*WHAT IS BEING ASKED*
The material below must be output exactly, line for line.

======== INPUT MATERIAL

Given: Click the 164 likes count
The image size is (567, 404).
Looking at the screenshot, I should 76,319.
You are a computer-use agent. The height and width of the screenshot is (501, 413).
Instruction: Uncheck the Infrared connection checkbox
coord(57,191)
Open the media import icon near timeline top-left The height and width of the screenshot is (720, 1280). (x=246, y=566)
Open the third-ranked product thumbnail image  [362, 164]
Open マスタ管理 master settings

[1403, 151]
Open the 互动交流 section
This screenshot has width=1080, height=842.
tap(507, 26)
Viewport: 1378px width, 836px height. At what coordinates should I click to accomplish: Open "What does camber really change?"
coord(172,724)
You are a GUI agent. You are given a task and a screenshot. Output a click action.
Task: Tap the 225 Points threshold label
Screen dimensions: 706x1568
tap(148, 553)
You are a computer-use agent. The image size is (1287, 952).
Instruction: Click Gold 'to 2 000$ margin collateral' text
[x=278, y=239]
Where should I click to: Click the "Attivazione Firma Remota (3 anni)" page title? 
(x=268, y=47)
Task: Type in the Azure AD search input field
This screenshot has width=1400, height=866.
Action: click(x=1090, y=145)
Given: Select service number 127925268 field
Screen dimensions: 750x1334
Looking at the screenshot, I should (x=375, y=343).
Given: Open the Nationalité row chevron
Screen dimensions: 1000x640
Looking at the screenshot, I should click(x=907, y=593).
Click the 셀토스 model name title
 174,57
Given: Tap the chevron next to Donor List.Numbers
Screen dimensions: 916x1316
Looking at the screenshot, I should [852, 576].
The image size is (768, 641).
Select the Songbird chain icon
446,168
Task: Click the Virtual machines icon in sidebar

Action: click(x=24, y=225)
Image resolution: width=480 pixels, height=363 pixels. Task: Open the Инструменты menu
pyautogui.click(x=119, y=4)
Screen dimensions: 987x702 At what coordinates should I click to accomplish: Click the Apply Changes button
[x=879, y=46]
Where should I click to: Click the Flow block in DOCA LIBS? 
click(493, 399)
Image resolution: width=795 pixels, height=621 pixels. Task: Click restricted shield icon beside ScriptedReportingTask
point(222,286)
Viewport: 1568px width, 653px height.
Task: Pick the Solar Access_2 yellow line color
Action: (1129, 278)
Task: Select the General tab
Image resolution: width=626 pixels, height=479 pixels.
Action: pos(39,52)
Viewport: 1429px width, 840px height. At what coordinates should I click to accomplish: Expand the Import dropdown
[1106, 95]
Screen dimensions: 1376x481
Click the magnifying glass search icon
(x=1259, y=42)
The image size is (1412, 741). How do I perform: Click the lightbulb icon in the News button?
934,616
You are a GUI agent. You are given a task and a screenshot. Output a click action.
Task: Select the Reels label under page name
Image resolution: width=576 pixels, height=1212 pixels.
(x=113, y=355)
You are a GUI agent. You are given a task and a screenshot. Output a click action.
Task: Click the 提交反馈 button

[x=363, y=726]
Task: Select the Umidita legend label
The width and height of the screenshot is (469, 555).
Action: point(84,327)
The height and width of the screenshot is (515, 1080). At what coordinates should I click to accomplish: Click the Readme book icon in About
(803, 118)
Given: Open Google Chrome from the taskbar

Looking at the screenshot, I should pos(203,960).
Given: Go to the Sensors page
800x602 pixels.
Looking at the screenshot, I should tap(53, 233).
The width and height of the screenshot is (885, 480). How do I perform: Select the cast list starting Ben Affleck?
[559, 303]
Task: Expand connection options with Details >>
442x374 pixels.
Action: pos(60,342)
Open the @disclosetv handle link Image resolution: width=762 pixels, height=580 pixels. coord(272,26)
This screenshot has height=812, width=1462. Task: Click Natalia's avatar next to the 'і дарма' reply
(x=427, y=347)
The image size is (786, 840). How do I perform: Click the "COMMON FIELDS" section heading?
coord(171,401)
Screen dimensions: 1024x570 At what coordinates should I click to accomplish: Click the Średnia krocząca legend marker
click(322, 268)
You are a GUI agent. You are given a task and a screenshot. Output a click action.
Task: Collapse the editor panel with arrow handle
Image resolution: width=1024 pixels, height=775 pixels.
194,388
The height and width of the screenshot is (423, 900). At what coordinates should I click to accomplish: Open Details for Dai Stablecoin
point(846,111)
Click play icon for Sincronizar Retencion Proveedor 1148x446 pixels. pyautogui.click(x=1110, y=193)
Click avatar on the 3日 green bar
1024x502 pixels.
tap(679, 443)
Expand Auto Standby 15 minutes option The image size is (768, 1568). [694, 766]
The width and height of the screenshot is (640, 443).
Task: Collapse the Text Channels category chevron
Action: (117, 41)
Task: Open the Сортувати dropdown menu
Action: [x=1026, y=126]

================

*THE ANSWER*
Given: Click the 164 likes count
The image size is (567, 404).
Looking at the screenshot, I should 76,319.
You are a computer-use agent. The height and width of the screenshot is (501, 413).
Instruction: Uncheck the Infrared connection checkbox
coord(57,191)
Open the media import icon near timeline top-left The height and width of the screenshot is (720, 1280). (x=246, y=566)
Open the third-ranked product thumbnail image  [362, 164]
Open マスタ管理 master settings

[1403, 151]
Open the 互动交流 section
This screenshot has width=1080, height=842.
tap(507, 26)
Viewport: 1378px width, 836px height. At what coordinates should I click to accomplish: Open "What does camber really change?"
coord(172,724)
You are a GUI agent. You are given a task and a screenshot. Output a click action.
Task: Tap the 225 Points threshold label
Screen dimensions: 706x1568
tap(148, 553)
You are a computer-use agent. The image size is (1287, 952).
Instruction: Click Gold 'to 2 000$ margin collateral' text
[x=278, y=239]
Where should I click to: Click the "Attivazione Firma Remota (3 anni)" page title? 
(x=268, y=47)
Task: Type in the Azure AD search input field
This screenshot has width=1400, height=866.
Action: click(x=1090, y=145)
Given: Select service number 127925268 field
Screen dimensions: 750x1334
Looking at the screenshot, I should (x=375, y=343).
Given: Open the Nationalité row chevron
Screen dimensions: 1000x640
Looking at the screenshot, I should click(x=907, y=593).
Click the 셀토스 model name title
 174,57
Given: Tap the chevron next to Donor List.Numbers
Screen dimensions: 916x1316
Looking at the screenshot, I should [852, 576].
The image size is (768, 641).
Select the Songbird chain icon
446,168
Task: Click the Virtual machines icon in sidebar

Action: click(x=24, y=225)
Image resolution: width=480 pixels, height=363 pixels. Task: Open the Инструменты menu
pyautogui.click(x=119, y=4)
Screen dimensions: 987x702 At what coordinates should I click to accomplish: Click the Apply Changes button
[x=879, y=46]
Where should I click to: Click the Flow block in DOCA LIBS? 
click(493, 399)
Image resolution: width=795 pixels, height=621 pixels. Task: Click restricted shield icon beside ScriptedReportingTask
point(222,286)
Viewport: 1568px width, 653px height.
Task: Pick the Solar Access_2 yellow line color
Action: (1129, 278)
Task: Select the General tab
Image resolution: width=626 pixels, height=479 pixels.
Action: pos(39,52)
Viewport: 1429px width, 840px height. At what coordinates should I click to accomplish: Expand the Import dropdown
[1106, 95]
Screen dimensions: 1376x481
Click the magnifying glass search icon
(x=1259, y=42)
The image size is (1412, 741). How do I perform: Click the lightbulb icon in the News button?
934,616
You are a GUI agent. You are given a task and a screenshot. Output a click action.
Task: Select the Reels label under page name
Image resolution: width=576 pixels, height=1212 pixels.
(x=113, y=355)
You are a GUI agent. You are given a task and a screenshot. Output a click action.
Task: Click the 提交反馈 button

[x=363, y=726]
Task: Select the Umidita legend label
The width and height of the screenshot is (469, 555).
Action: point(84,327)
The height and width of the screenshot is (515, 1080). At what coordinates should I click to accomplish: Click the Readme book icon in About
(803, 118)
Given: Open Google Chrome from the taskbar

Looking at the screenshot, I should pos(203,960).
Given: Go to the Sensors page
800x602 pixels.
Looking at the screenshot, I should tap(53, 233).
The width and height of the screenshot is (885, 480). How do I perform: Select the cast list starting Ben Affleck?
[559, 303]
Task: Expand connection options with Details >>
442x374 pixels.
Action: pos(60,342)
Open the @disclosetv handle link Image resolution: width=762 pixels, height=580 pixels. coord(272,26)
This screenshot has height=812, width=1462. Task: Click Natalia's avatar next to the 'і дарма' reply
(x=427, y=347)
The image size is (786, 840). How do I perform: Click the "COMMON FIELDS" section heading?
coord(171,401)
Screen dimensions: 1024x570 At what coordinates should I click to accomplish: Click the Średnia krocząca legend marker
click(322, 268)
You are a GUI agent. You are given a task and a screenshot. Output a click action.
Task: Collapse the editor panel with arrow handle
Image resolution: width=1024 pixels, height=775 pixels.
194,388
The height and width of the screenshot is (423, 900). At what coordinates should I click to accomplish: Open Details for Dai Stablecoin
point(846,111)
Click play icon for Sincronizar Retencion Proveedor 1148x446 pixels. pyautogui.click(x=1110, y=193)
Click avatar on the 3日 green bar
1024x502 pixels.
tap(679, 443)
Expand Auto Standby 15 minutes option The image size is (768, 1568). [694, 766]
The width and height of the screenshot is (640, 443).
Task: Collapse the Text Channels category chevron
Action: (117, 41)
Task: Open the Сортувати dropdown menu
Action: [x=1026, y=126]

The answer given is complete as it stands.